I got my esp32dev board the other day and tried the captive portal example on it and got the same result in android. It pops up that the thing may not be connected but doesn't do anything more or (give any options to) pop open a browser to any landing page. Again if there's anything needs doing, don't hesitate to ask.
Maybe post your android versions? Shrug
I have a kitkat (4.4 cyanogenmod), a 5.0, a 5.1 and a - not sure, it was updated multiple times recently... let me check. Hmmm still says 7.0
So this is most likely not an security or process change in android since that goes back quite a ways.

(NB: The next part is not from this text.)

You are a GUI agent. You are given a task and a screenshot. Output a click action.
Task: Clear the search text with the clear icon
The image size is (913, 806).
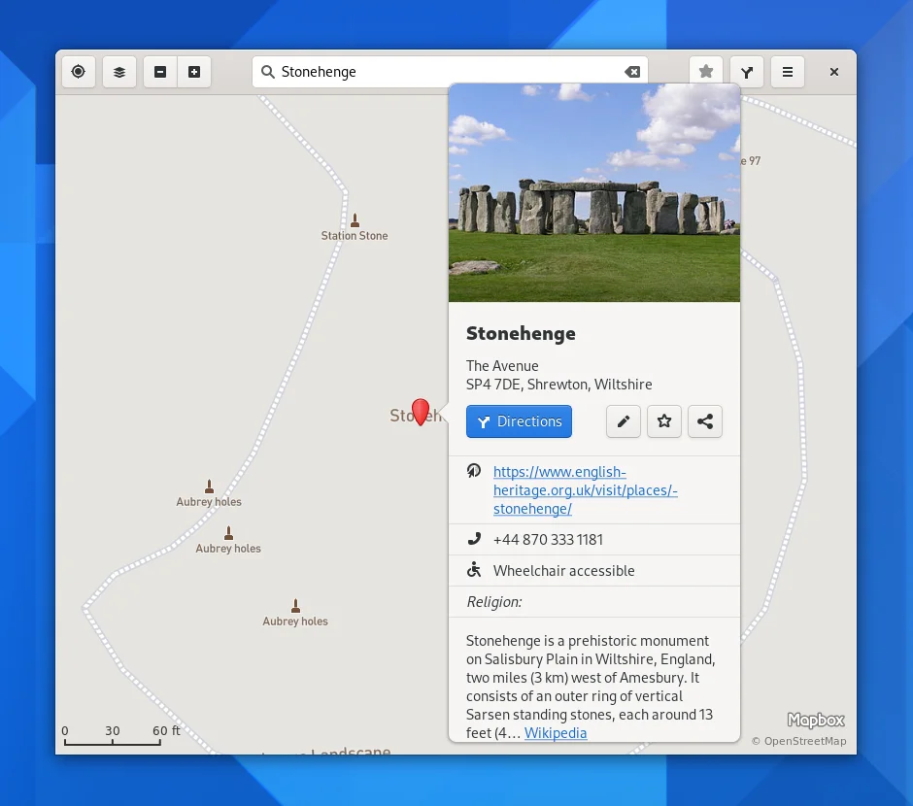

I hadn't really tested with the 4.4 in a while. At the time I first started trying this, my 5.0 device was on 4.4 and the 4.4 device was on 4.3. The 4.3 still got the pop-up (at that time) and I haven't gotten a redirect on a ESP based captive portal on >4.4 ever
you can manually pull up a page and be redirected, can you manually get to the ip address, so dns and webserver are both working ?
@treii28
remember that the manual way work only for http, not https
@tablatronix - yeah the webserver works just fine even with a given hostname spoofed by the dns server. but the application I'm trying to implement will be devices left out in public places out of site. (that's kinda the whole point of virtual geocaching - you have to get close enough to connect to the device) Thus I can't necessarily give detailed instructions on how to connect to it and even if I could, the kind of people likely to use it might have a hard time with it.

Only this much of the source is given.